I agree with that, though instead of Projects I was thinking of
feature champions to herd the cats that may be involved in getting the
feature completed. This job could be carried by anyone and would
consist on tracking the progress, documenting the need, bugging the
different people involved, etc.

> My initial reaction was that community projects work by employing
> maintainers rather than project managers.  The substantial difference
> between the two is that a maintainer does not proactively set priorities
> and allocate resources.  There was an hidden assumption in my thinking
> that a maintainer /could not/ tell people what to do based on the fact
> that his workers are unpaid volunteers.

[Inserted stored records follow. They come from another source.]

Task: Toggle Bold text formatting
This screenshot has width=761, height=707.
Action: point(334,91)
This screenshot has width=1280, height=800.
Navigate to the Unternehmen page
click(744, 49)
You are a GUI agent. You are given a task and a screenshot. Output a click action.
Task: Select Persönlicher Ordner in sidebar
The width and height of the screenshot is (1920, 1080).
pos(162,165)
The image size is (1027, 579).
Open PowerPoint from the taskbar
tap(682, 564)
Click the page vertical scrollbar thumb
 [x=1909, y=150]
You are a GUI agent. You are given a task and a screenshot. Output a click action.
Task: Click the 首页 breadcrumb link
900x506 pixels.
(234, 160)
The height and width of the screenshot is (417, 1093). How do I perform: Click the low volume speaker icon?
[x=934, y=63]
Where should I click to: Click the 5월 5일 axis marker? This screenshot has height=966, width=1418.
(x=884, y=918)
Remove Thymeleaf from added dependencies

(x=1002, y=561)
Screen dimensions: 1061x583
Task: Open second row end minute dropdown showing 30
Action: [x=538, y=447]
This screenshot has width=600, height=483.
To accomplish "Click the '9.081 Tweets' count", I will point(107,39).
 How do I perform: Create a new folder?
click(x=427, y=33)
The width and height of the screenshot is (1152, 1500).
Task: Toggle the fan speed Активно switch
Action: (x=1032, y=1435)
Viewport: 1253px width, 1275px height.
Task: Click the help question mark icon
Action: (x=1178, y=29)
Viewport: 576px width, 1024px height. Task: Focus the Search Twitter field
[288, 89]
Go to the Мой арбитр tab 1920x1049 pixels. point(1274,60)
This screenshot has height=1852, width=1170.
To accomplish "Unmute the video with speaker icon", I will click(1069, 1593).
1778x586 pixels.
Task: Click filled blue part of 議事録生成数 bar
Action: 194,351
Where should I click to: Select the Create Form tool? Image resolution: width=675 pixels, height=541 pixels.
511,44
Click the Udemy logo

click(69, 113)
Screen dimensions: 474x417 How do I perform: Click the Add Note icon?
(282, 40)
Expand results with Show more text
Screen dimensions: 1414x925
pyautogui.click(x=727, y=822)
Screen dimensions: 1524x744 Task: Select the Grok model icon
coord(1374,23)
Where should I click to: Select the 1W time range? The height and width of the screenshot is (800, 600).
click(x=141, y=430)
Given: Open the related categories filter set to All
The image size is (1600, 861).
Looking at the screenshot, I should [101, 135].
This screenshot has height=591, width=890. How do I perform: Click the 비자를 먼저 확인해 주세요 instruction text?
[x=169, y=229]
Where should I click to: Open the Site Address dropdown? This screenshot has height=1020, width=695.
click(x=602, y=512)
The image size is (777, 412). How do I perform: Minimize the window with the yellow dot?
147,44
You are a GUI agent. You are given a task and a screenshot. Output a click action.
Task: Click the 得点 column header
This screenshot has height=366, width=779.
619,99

I think a maintainer is just a maintainer and we shouldn't overload
the role. No problem with some people having a more leading role if
they have the energy and wish to do so.

> But, as Michael pointed out, besides the volunteers who are strongly
> self-motivated, there are also many others who are seeking for guidance
> and would actually feel confused by the fuzziness and apparent lack of
> direction of an organization with plenty of individual freedom.
>
> Some wasted effort happens when a volunteer looses focus or motivation
> along the way and nobody else takes over.  This is common even among
> highly successful communities such as the Linux kernel hackers.  The job
> of any half-skilled project manager would be detecting these stalls and
> mitigate them whenever possible.
>
> Hopefully, the formalization of our development efforts into
> well-defined entities called projects led by officially appointed
> project leaders will help rebalance things.

Hmm, not sure how this would work. Improving the reliability of the
sharing experience could be one of those "projects"?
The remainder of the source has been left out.